Last but not least, Tezos offers a thriving environment for the development of decentralized apps and DeFi solutions. The fast transaction speed, low gas fees and the self-amending features of the blockchain make it very flexible in terms of dapp development.
Numerous DeFi solutions, NFT platforms, decentralized identity applications, and more have been developed on top of Tezos. Some of the most notable examples include the NFT marketplace Hic et Nunc, token swap protocol Quipuswap, corporate baker Ubisoft, and RedBull Racing F1 building an NFT Fan Experience on Tezos.
Let’s talk about Tez (XTZ)
Tez, also referred to as XTZ, are the native Tezos tokens. Like other networks, the Tezos network is powered by a decentralized network of validators (known as “bakers” on Tezos) operating nodes. Tezos’ PoS-based mechanism allows for baking (staking) and features optional delegation, allowing any stakeholder to participate in consensus without giving up custody of their tokens. XTZ serves as the fuel for the network enabling the usage of dapps, DeFi protocols, minting of NFTs, and more.

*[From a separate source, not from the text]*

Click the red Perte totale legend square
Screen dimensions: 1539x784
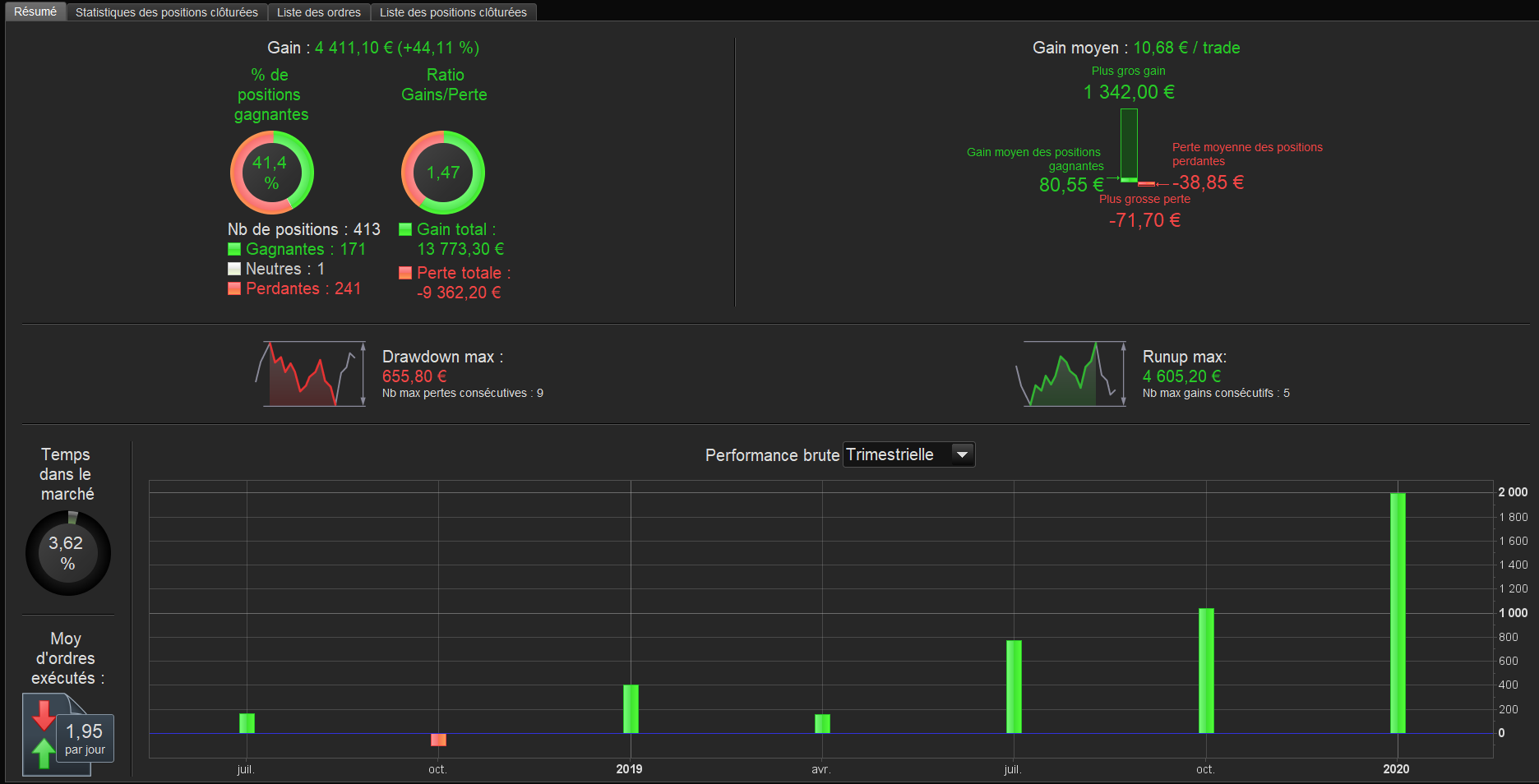[x=405, y=273]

There are currently about 848,876,636 XTZ tokens in circulation; for the latest circulation amount, visit tzstats.com.
Tezos founders and team
Arthur and Kathleen Breitman are the co-founders of Tezos. Previously, Arthur was a research engineer for Google X and Waymo. In his early career, he worked as a quantitative analyst for Goldman Sachs and Morgan Stanley. Arthur graduated from the École Polytechnique and the Courant Institute of NYU where he studied applied mathematics. He had experience working on projects for big names in the financial industry like Goldman Sachs and Morgan Stanley. Previously, Kathleen was a co-founder of Coase, a software company that aspires to lower transaction costs. She has also worked at Accenture, Bridgewater Associates, and The Wall Street Journal. was a senior strategy associate for R3, a consortium of more than 70 financial firms.
The Tezos Foundation is a Swiss non-profit foundation that supports and fosters the Tezos protocol, which is a blockchain technology that evolves by upgrading itself. The Tezos Foundation Council consists of nine members, and its chair is Hubertus Thonhauser, who is also Co-founder and Managing Partner of Enabling Future.
A brief overview
Tezos is a remarkably versatile blockchain and one of the first and most mature energy efficient Proof of Stake blockchains with an emphasis on formal verification, security and on-chain governance that enables seamless and forkless upgrades.
Tezos is quickly becoming a preferred choice for dapp developers and seeing rapid growth in network activity, especially fueled by the surge in interest due to the recent NFT wave. Delivering on the idea of a completely independent blockchain that can develop and adapt on its own, Tezos is revolutionizing the way a blockchain can upgrade, evolve in a secure, autonomous and decentralized way.